──────── RECORDS SHOWN ────────
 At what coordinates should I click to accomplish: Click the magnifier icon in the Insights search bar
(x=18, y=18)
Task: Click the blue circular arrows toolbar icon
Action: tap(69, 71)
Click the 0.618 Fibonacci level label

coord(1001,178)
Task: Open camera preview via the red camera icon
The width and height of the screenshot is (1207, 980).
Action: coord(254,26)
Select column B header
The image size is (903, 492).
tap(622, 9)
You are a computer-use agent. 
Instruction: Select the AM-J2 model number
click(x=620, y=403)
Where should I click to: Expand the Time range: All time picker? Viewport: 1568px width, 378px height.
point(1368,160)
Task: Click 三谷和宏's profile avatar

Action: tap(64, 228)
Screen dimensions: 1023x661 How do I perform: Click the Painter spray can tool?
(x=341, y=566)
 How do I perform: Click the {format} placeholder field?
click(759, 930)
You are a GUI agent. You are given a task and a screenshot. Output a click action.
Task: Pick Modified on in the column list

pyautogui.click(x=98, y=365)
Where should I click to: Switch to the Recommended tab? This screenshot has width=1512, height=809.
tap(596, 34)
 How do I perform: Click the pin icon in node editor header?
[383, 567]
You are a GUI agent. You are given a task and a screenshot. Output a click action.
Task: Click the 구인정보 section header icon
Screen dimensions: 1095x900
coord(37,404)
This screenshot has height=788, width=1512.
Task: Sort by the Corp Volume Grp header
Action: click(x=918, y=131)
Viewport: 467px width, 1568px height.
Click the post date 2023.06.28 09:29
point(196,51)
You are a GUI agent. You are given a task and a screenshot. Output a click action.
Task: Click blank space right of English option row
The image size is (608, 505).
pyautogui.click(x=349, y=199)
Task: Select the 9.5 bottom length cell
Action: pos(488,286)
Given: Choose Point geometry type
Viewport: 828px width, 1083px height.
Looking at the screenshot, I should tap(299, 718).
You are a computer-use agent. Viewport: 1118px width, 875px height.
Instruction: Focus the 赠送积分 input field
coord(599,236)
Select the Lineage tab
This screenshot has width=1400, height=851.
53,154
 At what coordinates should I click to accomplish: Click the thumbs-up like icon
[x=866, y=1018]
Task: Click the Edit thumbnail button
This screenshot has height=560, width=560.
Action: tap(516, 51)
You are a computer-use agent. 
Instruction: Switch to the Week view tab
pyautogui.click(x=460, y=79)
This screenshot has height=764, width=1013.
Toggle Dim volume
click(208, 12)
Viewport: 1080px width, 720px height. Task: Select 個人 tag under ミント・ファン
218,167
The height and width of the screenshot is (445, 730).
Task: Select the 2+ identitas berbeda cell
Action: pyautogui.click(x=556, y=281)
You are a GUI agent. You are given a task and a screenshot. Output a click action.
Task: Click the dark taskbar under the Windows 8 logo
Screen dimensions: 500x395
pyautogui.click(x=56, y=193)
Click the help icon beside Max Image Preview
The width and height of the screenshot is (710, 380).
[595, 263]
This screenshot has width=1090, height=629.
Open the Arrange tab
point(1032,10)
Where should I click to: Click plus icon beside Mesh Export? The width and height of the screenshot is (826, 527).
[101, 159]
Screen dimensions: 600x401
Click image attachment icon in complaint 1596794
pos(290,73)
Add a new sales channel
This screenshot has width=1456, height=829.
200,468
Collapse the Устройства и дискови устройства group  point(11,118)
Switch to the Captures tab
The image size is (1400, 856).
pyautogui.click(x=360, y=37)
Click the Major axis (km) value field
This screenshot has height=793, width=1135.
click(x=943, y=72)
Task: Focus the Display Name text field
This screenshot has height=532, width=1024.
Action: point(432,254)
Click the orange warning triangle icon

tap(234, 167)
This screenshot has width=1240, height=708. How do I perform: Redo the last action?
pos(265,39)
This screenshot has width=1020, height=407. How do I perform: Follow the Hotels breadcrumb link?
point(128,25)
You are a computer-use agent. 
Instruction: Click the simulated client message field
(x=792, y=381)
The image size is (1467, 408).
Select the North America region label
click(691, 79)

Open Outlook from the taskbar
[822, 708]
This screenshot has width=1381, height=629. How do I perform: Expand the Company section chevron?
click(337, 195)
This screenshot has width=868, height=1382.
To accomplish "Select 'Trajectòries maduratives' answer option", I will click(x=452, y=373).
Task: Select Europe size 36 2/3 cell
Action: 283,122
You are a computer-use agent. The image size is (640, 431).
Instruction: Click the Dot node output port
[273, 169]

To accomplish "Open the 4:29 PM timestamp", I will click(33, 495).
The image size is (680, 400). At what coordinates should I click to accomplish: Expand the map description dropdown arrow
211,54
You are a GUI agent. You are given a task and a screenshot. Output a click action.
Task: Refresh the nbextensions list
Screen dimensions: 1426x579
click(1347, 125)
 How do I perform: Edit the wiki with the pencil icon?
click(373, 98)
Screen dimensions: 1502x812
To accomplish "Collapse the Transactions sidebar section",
────────
**YOUR ASSIGNMENT:** From the line with "Screen dimensions: 1502x812" to the last line of the material, give every line again exactly, and only those lines.

**RESPONSE TO THIS TASK:**
Screen dimensions: 1502x812
To accomplish "Collapse the Transactions sidebar section",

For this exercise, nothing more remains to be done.